I'd imagine that travel in Europe, even pre-Schengen, (not Eastern-bloc of course) was probably fairly easy anyway with porous borders that are fairly impossible to police.
That's a fascinating insight into biometric passports - matching the details on the chip to the details on the page - and not much else - serves a purpose I suppose.
Back in the early to mid 90s I had a job which involved sending documents with legal standing - we only used faxes for fast transmission because email transfers didn't exist and there were no scanners to upload the documents anyway, even if it had existed.
Of course, the technology probably existed in Silicon Valley and Universities but not for ordinary usage.

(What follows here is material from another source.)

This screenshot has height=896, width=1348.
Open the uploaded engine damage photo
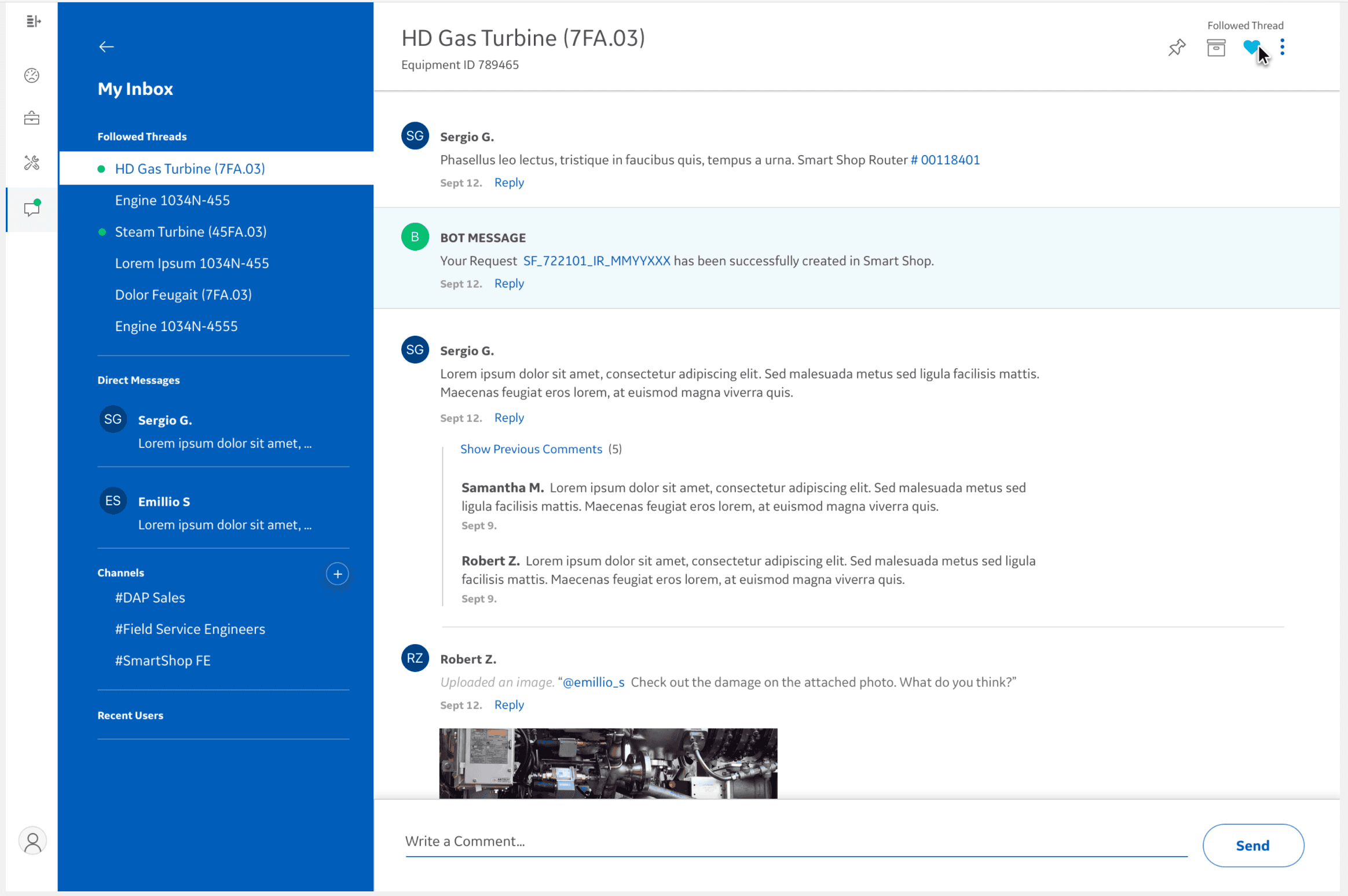point(608,763)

As you say, the UK isn't (never has been?) signed up to Schengen so free movement not as free as in other countries but in the last 35 years I've walked past as many unmanned (probably more) as manned passport desks - I can recall my passport being physically handled and read twice but never copied or scanned.
I doubt there's any obligation on airlines to keep passenger lists or that long or credit card records.
Different world then - they hadn't invented small data storage so they edited for likely future value and discarded the rest - shame the BBC did that with all their old recordings too.
Did the teacher/prostitute have a flashback of the murder victim? Or was it just a general flashback?
I'm speculating on a wild party at the lawyer's London pad with drugs and prostitutes and wealthy Tory donors...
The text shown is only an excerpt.